#### Anweisungen:
1) Beantworte drei kurze Fragen zum Artikel über den Medienstaatsvertrag, jeweils mit einer Antwort pro Zeile:
(a) Welches Regelwerk wird durch den neuen Medienstaatsvertrag abgelöst?
(b) Ab welchem Zeitpunkt sollen die Landesmedienanstalten die Regulierung übernehmen?
(c) Worauf müssen Nachrichten vor ihrer Veröffentlichung geprüft werden?
2) Führe den Artikel über den Medienstaatsvertrag im Anschluss an seinen letzten Satz mit einem weiteren Absatz fort.

#### Textauszug:
····················
Medienstaatsvertrag: Die Idee vom regulierten Netz

Telegram
Internetmedien wie Telegram zu regulieren, ist nicht so einfach wie bei der klassischen Presse. Dennoch versucht es Deutschland mithilfe des Medienstaatsvertrags.

Halbwahrheiten und Lügen verbreitende Blogs, Facebook-Seiten und Telegram-Kanäle könnten es bald schwerer haben. Denn spätestens ab Mitte November sollen die Landesmedienanstalten sie regulieren und darauf achten, dass journalistische Internetmedien ihren Sorgfaltspflichten nachkommen. So ist es im neuen Medienstaatsvertrag festgehalten, den mittlerweile alle Landesparlamente abgesegnet haben. Er ersetzt den Rundfunkstaatsvertrag von 1991. Ob die neue Regelung aber wirklich die dynamische Internetmedienlandschaft besser in den Griff bekommt, bleibt an einigen Stellen fraglich.

Zu den Neuerungen gehört die Verpflichtung für netzbasierte Nachrichtenmedien, sich an journalistische Grundsätze zu halten. Nachrichten müssen beispielsweise vor der Veröffentlichung auf ihren Wahrheitsgehalt geprüft werden. Mithilfe des neuen Gesetzes könnten auch Angebote wie “KenFM”, “Tichys Einblick” oder die für russische Propaganda bekannte Plattform “RT Deutsch” für falsche Berichterstattung belangt werden.
····················
Einträge aus einem Datensatz
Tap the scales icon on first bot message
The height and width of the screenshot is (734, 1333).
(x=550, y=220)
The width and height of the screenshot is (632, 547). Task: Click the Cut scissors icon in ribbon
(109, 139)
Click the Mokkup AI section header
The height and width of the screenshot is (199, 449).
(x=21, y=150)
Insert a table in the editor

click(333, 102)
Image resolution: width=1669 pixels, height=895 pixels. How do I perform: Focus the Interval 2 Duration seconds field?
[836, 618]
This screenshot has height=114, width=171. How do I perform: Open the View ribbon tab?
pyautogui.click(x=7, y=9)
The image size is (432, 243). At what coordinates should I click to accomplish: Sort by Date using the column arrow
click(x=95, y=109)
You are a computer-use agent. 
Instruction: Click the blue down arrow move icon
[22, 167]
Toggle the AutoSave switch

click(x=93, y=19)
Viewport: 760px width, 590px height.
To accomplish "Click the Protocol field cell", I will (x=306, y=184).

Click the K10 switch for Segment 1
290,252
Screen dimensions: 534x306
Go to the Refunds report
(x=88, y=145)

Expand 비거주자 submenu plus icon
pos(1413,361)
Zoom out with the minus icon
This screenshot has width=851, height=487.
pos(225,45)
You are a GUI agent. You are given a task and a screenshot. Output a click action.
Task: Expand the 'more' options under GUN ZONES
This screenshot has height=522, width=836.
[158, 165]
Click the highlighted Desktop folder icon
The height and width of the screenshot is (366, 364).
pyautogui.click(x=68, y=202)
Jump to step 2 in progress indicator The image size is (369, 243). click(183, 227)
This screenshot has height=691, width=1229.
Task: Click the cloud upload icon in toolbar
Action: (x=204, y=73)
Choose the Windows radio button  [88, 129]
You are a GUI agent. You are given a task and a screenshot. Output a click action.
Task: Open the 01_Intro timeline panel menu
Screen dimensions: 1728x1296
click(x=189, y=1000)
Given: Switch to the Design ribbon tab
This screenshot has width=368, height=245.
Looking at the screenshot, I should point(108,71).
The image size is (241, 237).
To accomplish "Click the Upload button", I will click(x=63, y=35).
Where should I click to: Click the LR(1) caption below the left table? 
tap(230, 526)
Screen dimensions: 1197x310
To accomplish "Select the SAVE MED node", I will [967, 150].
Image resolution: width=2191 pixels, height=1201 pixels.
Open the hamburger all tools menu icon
····················
#### Die Antworten:
1)
(a) Den Rundfunkstaatsvertrag von 1991.
(b) Spätestens ab Mitte November.
(c) Auf ihren Wahrheitsgehalt.

2)
Sorgfaltspflichten auch für Telemedien

Um was für eine Art Internetmedium es sich handelt, also Webseite, Social-Media-Gruppe oder auch Twitter-Account, spielt keine Rolle. Der Medienstaatsvertrag spricht ganz allgemein von “Telemedien” und gilt für alle Anbieter, die in Deutschland niedergelassen sind. Für sie gilt: “Telemedien mit journalistisch-redaktionell gestalteten Angeboten, in denen insbesondere vollständig oder teilweise Inhalte periodischer Druckerzeugnisse in Text oder Bild wiedergegeben werden, haben den anerkannten journalistischen Grundsätzen zu entsprechen. Gleiches gilt für andere geschäftsmäßig angebotene, journalistisch-redaktionell gestaltete Telemedien, in denen regelmäßig Nachrichten oder politische Informationen enthalten sind und die nicht unter Satz 1 fallen.” (§19 Absatz 1)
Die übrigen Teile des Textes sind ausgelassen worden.